TASK STATEMENT = Render this sentence from the biofuel news report in Spanish: "The EPA is expected to announce multiple years of renewable fuel obligations, Reuters has previously reported."

QUOTED TEXT =
● ● ● ●

U.S. EPA expected to propose biofuel blending requirements by end of week -sources

E85 Ethanol biodiesel fuel is shown being pumped into a vehicle at a gas station in Nevada, Iowa
E85 ethanol fuel is shown being pumped into a vehicle at a gas station selling alternative fuels in the town of Nevada, Iowa, December 6, 2007. REUTERS/Jason Reed

NEW YORK, Nov 30 (Reuters) - The U.S. Environmental Protection Agency is expected to propose by the end of this week the amount of renewable fuels that oil refiners must blend into their fuel mix for 2023 and beyond, two sources familiar with the matter said.

The EPA is expected to announce multiple years of renewable fuel obligations, Reuters has previously reported. The agency is also expected to include in the announcement a request for comment for provisions regarding electricity use under the law, the U.S. Renewable Fuel Standard (RFS), the sources said.

The EPA declined to comment.

Biofuel and oil industry stakeholders have been eagerly awaiting the proposal, which is delayed. The proposal will highlight how the Biden administration plans to use the RFS going forward, as the EPA, which administers the law, has expanded authority for the first time to set obligations.

● ● ● ●

[Word and element pointing entries]
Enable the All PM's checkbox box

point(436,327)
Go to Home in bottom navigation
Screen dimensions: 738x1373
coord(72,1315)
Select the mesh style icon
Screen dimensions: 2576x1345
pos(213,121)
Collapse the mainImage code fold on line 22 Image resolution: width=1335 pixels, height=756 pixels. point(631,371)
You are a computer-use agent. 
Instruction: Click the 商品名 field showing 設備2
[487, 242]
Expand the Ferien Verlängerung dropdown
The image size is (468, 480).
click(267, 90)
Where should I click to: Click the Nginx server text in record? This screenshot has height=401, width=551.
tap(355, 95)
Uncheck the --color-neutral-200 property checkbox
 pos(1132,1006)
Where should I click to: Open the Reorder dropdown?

● ● ● ●

RESULT = Se espera que la EPA anuncie obligaciones de combustibles renovables para varios años, según ha informado anteriormente Reuters.